§ WHAT YOU SHOULD DO
Render the lines of these entries as a numbered list, skipping blank lines and omitting the pictures.

[Pointing entries for text and elements]
START

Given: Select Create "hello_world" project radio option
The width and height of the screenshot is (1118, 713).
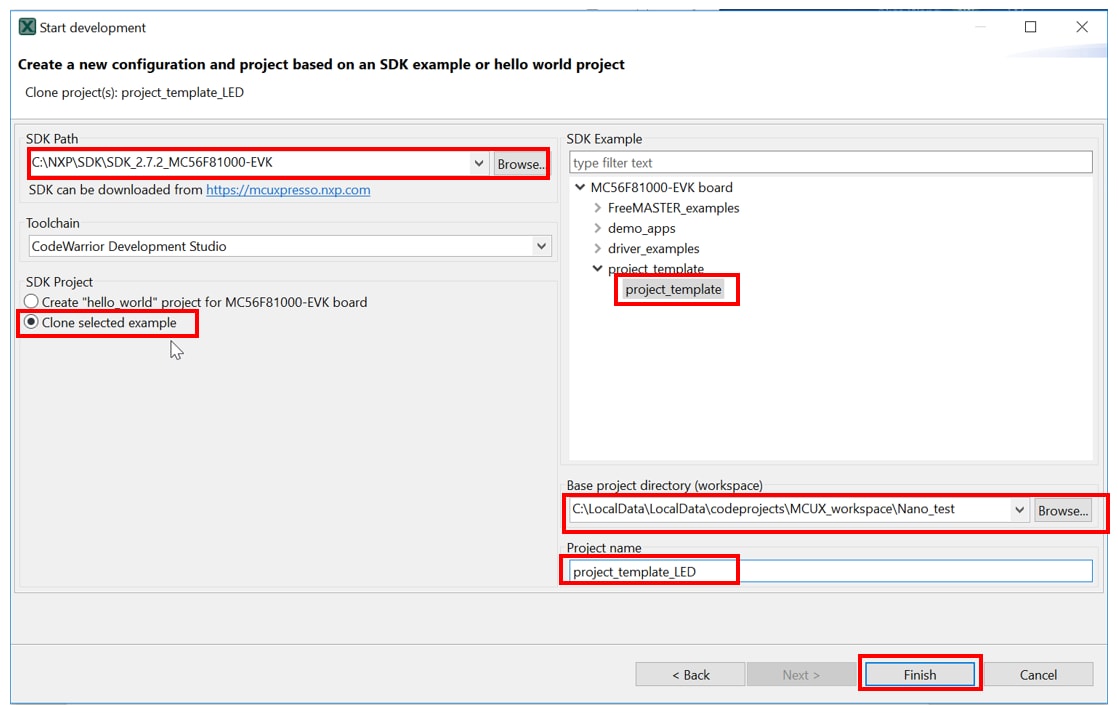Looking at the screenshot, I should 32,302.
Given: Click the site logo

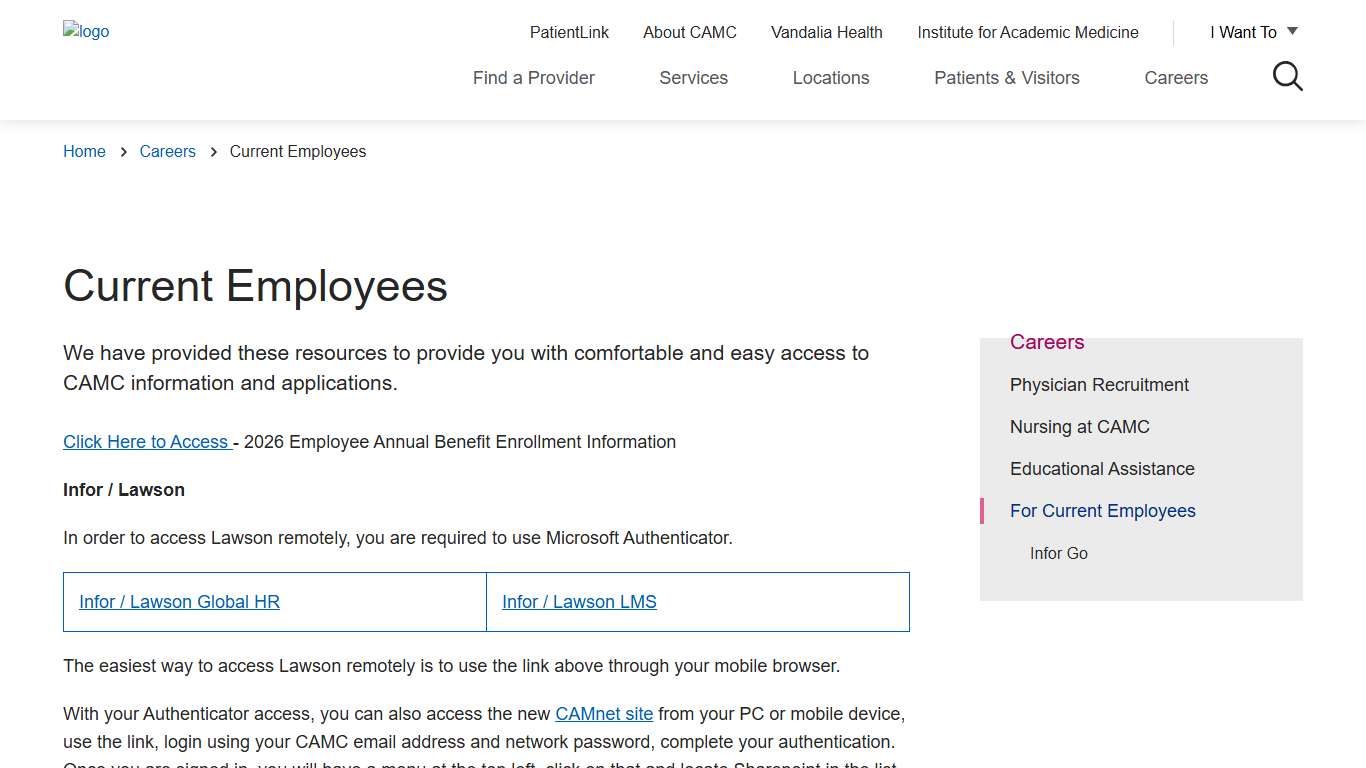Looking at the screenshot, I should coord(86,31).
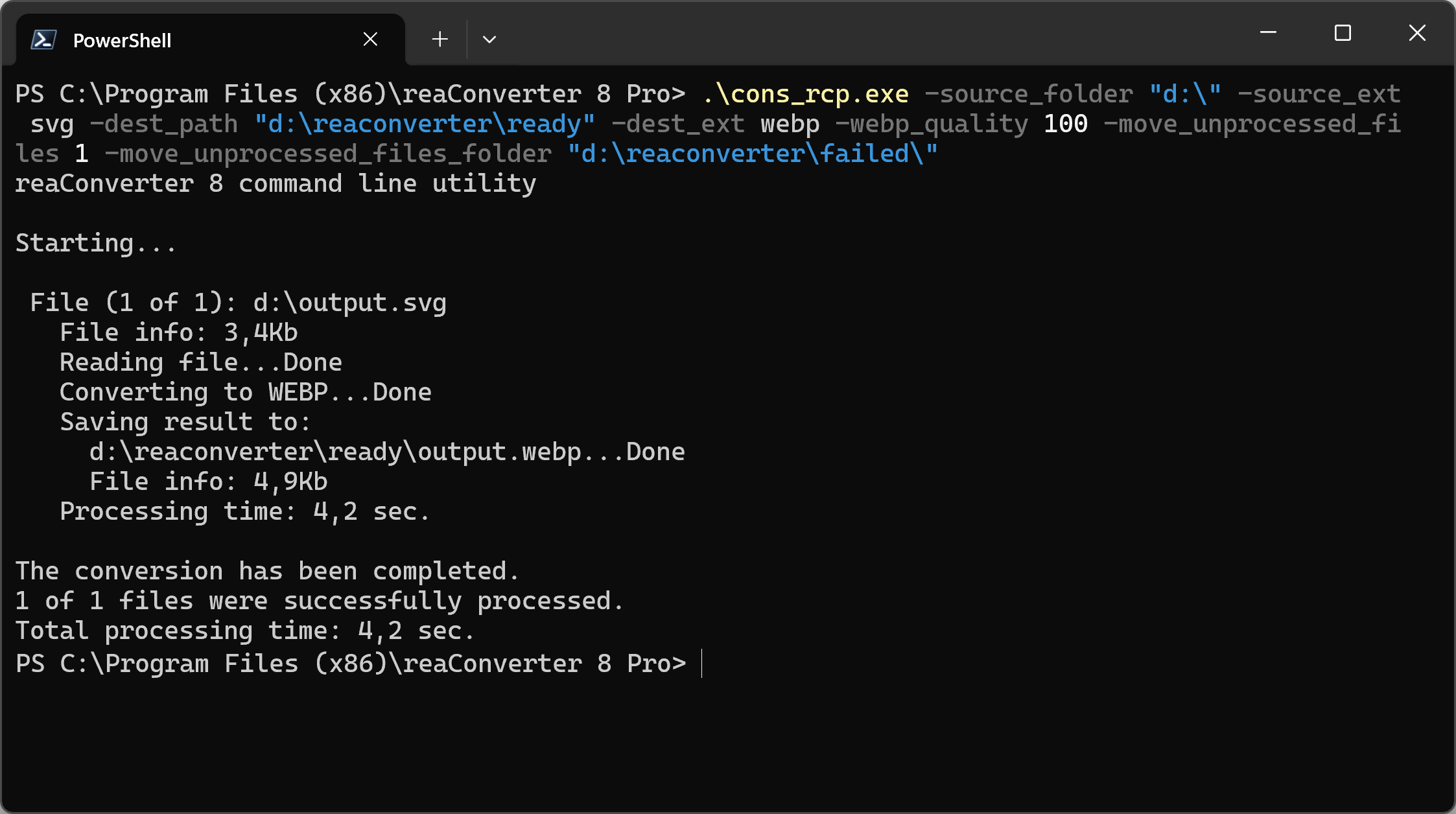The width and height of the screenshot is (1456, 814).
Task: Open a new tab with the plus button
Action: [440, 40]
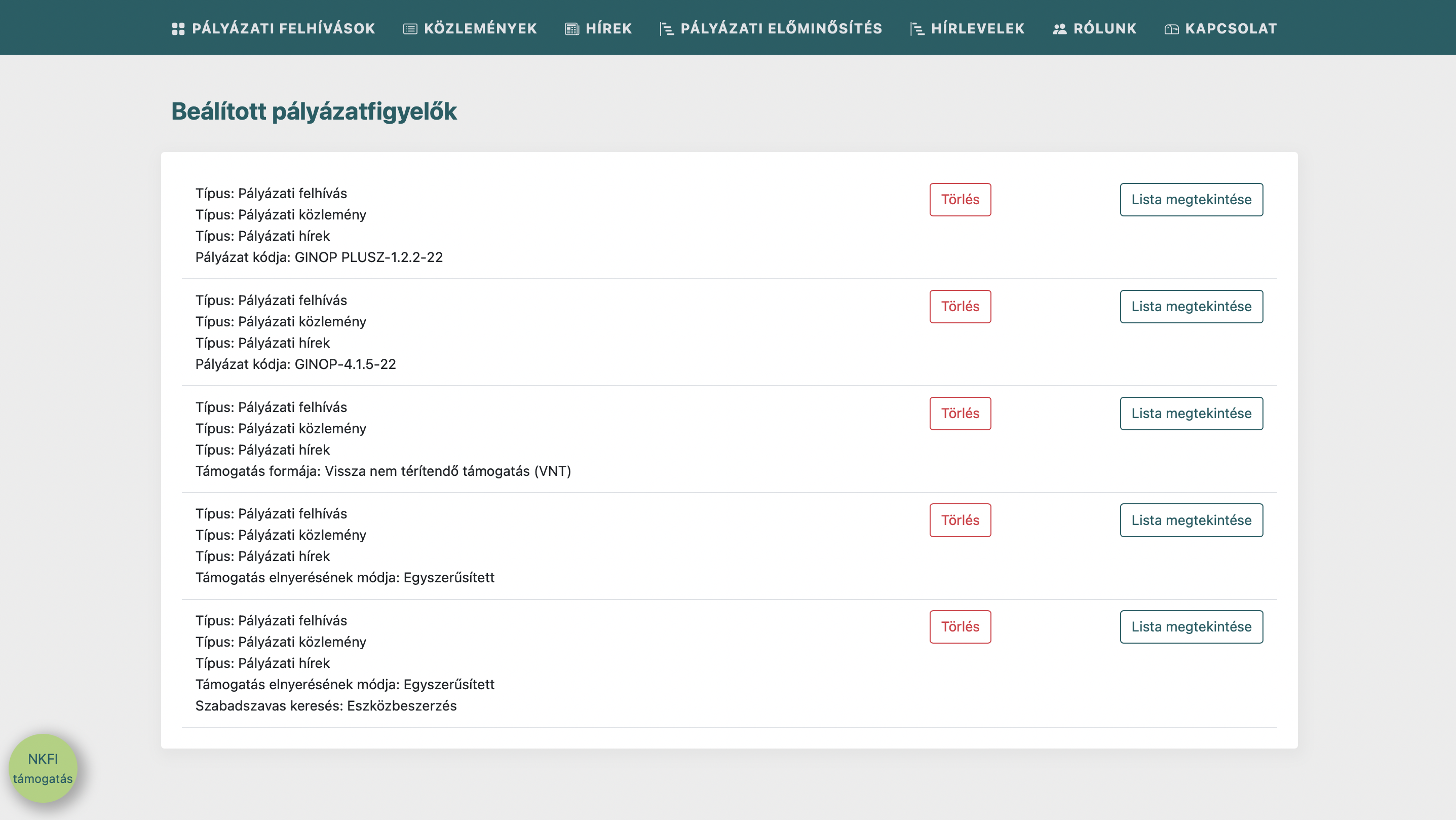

END

§ THE ANSWER
1. Given: Select Create "hello_world" project radio option
2. The width and height of the screenshot is (1118, 713).
3. Looking at the screenshot, I should 32,302.
4. Given: Click the site logo
5. Looking at the screenshot, I should coord(86,31).
6. The width and height of the screenshot is (1456, 814).
7. Task: Open a new tab with the plus button
8. Action: [440, 40]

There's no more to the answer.